The present invention relates generally to computer systems, and more particularly, to managing memory access requests in a computer system.
In an exemplary computer system, peripheral devices may assert requests to access data stored on memory devices in the system. For example, a speaker may receive audio data from the memory devices. To control the peripheral devices, the computer system may include an input/output controller coupled to the peripheral devices. The input/output controller may include a number of controllers (e.g., an audio controller), each responsible for a certain type of peripheral devices (e.g., audio devices). The controllers may assert memory access requests on behalf of the corresponding peripheral devices. The input/output controller arbitrates among the memory access requests and sends the requests to the memory devices via an interconnect (e.g., Peripheral Component Interconnect Express bus).
According to the protocol of Peripheral Component Interconnect (PCI) Express, a period is divided into a number of time slots. Each controller within the input/output controller is allotted a number of time slots. One request is sent in each allotted time slot. However, since the requests may come in different lengths, the excess bandwidth in a time slot is wasted if the request does not use up the entire time slot.
Furthermore, the requests may have different levels of latency sensitivity. However, the existing controllers do not provide a mechanism to distinguish requests at different latency sensitivity levels and to manage the requests in response to their latency sensitivity. Therefore, requests with high level of latency sensitivity may not be sent to the memory devices in time, and consequently, glitches may appear in the data stream.
The present invention will be understood more fully from the detailed description that follows and from the accompanying drawings, which however, should not be taken to limit the appended claims to the specific embodiments shown, but are for explanation and understanding only.
In the following description, a method and apparatus to manage memory access requests have been disclosed. Numerous specific details are set forth below. However, it is understood that embodiments of the invention may be practiced without these specific details. In other instances, well-known circuits, structures, and techniques have not been shown in detail in order not to obscure the understanding of this description.
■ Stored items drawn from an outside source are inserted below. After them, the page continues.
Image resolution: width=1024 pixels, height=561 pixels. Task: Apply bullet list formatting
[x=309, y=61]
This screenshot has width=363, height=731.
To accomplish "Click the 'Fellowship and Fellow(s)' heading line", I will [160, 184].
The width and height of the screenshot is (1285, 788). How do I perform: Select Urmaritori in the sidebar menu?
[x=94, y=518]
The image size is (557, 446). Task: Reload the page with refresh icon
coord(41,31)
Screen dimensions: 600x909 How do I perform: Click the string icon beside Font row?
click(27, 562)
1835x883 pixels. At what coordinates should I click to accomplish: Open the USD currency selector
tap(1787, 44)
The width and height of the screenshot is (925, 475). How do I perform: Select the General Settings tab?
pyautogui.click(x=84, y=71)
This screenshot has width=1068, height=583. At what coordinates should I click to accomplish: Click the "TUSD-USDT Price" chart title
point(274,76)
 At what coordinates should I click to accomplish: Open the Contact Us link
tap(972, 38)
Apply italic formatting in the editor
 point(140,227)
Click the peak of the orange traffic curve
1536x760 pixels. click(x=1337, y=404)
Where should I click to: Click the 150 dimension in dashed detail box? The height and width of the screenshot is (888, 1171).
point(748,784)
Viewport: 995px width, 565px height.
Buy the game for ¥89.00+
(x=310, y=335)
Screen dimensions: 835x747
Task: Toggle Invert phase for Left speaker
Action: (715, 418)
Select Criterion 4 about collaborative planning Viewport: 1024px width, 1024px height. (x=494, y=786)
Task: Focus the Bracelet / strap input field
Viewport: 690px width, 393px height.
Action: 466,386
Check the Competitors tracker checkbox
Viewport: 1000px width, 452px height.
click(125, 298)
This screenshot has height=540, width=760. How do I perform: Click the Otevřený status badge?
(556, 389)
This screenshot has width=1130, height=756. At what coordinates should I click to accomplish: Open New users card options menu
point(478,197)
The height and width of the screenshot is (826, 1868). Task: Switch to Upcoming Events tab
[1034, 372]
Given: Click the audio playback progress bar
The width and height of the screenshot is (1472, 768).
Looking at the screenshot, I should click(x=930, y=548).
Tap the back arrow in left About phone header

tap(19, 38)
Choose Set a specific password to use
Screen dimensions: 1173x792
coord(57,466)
Reference in the specification to “one embodiment” or “an embodiment” means that a particular feature, structure, or characteristic described in connection with the embodiment is included in at least one embodiment of the invention. The appearances of the phrase “in one embodiment” in various places in the specification do not necessarily all refer to the same embodiment.
Some portions of the following detailed description are presented in terms of symbolic representations of operations on data bits within a computer memory. These descriptions and representations are the tools used by those skilled in the data processing arts to most effectively convey the substance of their work to others skilled in the art. An algorithm is here, and generally, conceived to be a self-consistent sequence of operations leading to a desired result. The operations are those requiring physical manipulations of physical quantities. Usually, though not necessarily, these quantities take the form of electrical or magnetic signals capable of being stored, transferred, combined, compared, and otherwise manipulated. It has proven convenient at times, principally for reasons of common usage, to refer to these signals as bits, values, elements, symbols, characters, terms, numbers, or the like.
It should be borne in mind, however, that all of these and similar terms are to be associated with the appropriate physical quantities and are merely convenient labels applied to these quantities. Unless specifically stated otherwise as apparent from the following discussion, it is appreciated that throughout the description, discussions utilizing terms such as “processing” or “computing” or “calculating” or “determining” or “displaying” or the like, refer to the action and processes of a computer system, or similar electronic computing device, that manipulates and transforms data represented as physical (electronic) quantities within the computer system's registers and memories into other data similarly represented as physical quantities within the computer system memories or registers or other such information storage, transmission or display devices.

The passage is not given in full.